Wire audited themselves and found nothing wrong in themselves
The only safe communication is decentralized communication, capable of multiplexing multiple techniques (IP, BLE, LoRa, etc.) under the hood of cryptographically safe routing and messaging algorithms that work over unreliable links.

Maybe even with small-range offline radio mailboxes so you can deliver and gather messages from/to highly suppressed people which then can be send back into the "online" network automatically without further interaction.

Unfortunately we have had to remove Matrix-Element from production after user frustration and concerns with quality. While the concept is excellent, the implementation of Element is janky and caused so much friction that users would not depend on it. Concerns about other potential issues become more common within the technical team when the frontend has become substandard in a professional environment.
What does this even mean? Matrix can be hosted by anyone and anywhere with full control, unlike wire which is a centralized chat app owned by AWS
Weird argument: "they are in the UK, which is not in the EU, bouh! Look at us, we are in Switzerland, which is... also not in the EU..."
Even if I dislike Matrix for various reasons, it is absolutely ridiculous to point to a completely centralized AND closed system as an alternative. Terrible article.
There is of course also the fact that the EU is not a sovereign state, legitimate government, or any kind of legitimate government at all, not to mention that is it an abrogation and disassembly of democratic principles of self-determination, and inherently foreign and even hostile to all its members, the most dominant of which jockeying over control of all of Europe through the EU.
I don't know if Matrix is "safe" or not, but I usually avoid companies that attack companies like this. Not a good look in my view.
I am a Wire user. I am not happy that, if their server goes down, all the text and images that I shared with other users will become unavailable to me. As a special case, I am not able to look at my own old messages while using my laptop on the airplane, as the Linux client is just a webview. On the phone, it works.

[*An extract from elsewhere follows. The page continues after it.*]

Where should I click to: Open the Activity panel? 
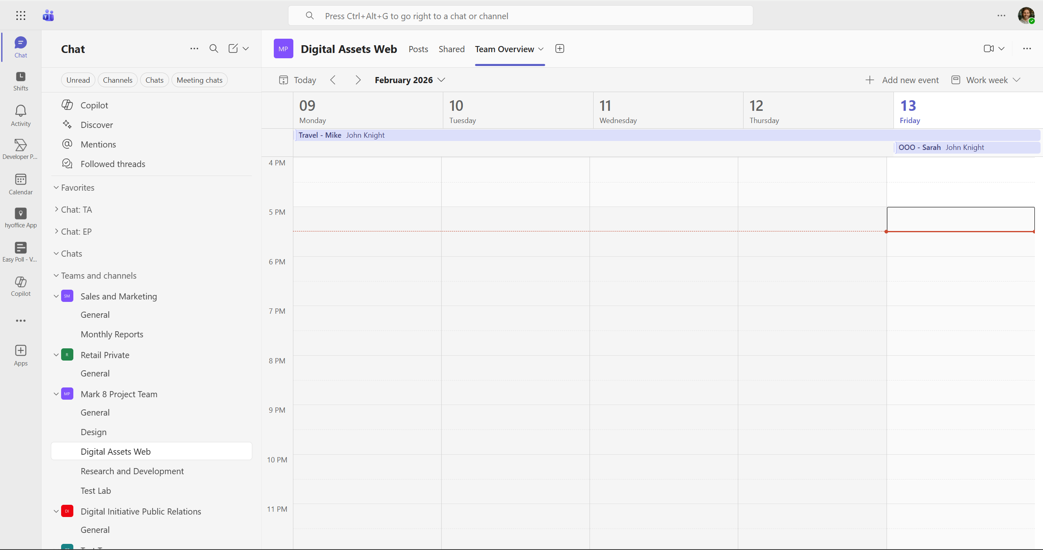coord(20,114)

Backups half-way solve the issue with text messages - I would still need to contact someone with sufficient development skills to decrypt the backup and extract the text in a readable form, but the information is there.

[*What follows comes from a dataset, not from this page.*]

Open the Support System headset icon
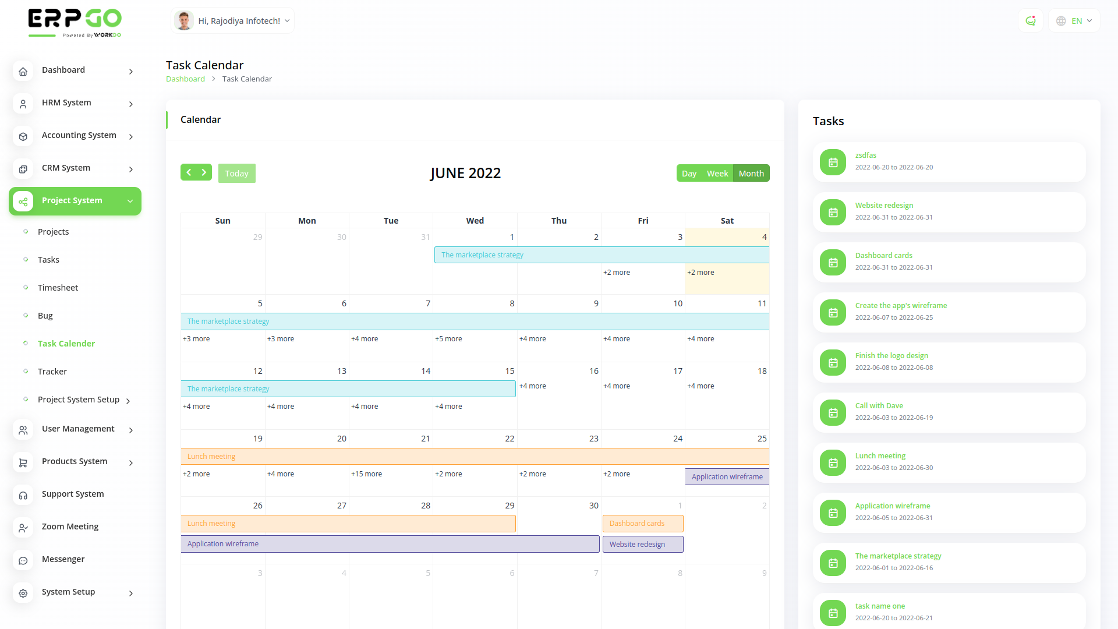 point(23,495)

But with images, there is no recovery. And they apparently already lost some of my photos (the placeholder for some of them never gets replaced with the actual photo when I scroll up to year 2023).

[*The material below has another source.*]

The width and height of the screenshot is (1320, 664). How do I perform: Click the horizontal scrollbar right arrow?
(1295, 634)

Add to that the incompatible backup formats between the desktop and mobile apps.

So this is definitely not the claimed data sovereignty.

I don't know that running a smear campaign against an open protocol to hock your paid alternative makes me trust you with my data, personally.
wire is centralized unlike matrix so any "they have to follow the law of the country they are based/hosted in" critique is a self own.

wire continues to be a clown show.

Wire used to be relatively fine, but there are better alternatives, and Matrix is one of them, as it is not centralized, despite the most commonly used, namely Element, being "chunky" or whatever. In any case, this is written by Wire, a competitor, so take it with a pinch of salt.
In my opinion this is a poor, vendor-originated commentary attempting to spread FUD and drive people to a product. Not worth reading, and I wish I didn't.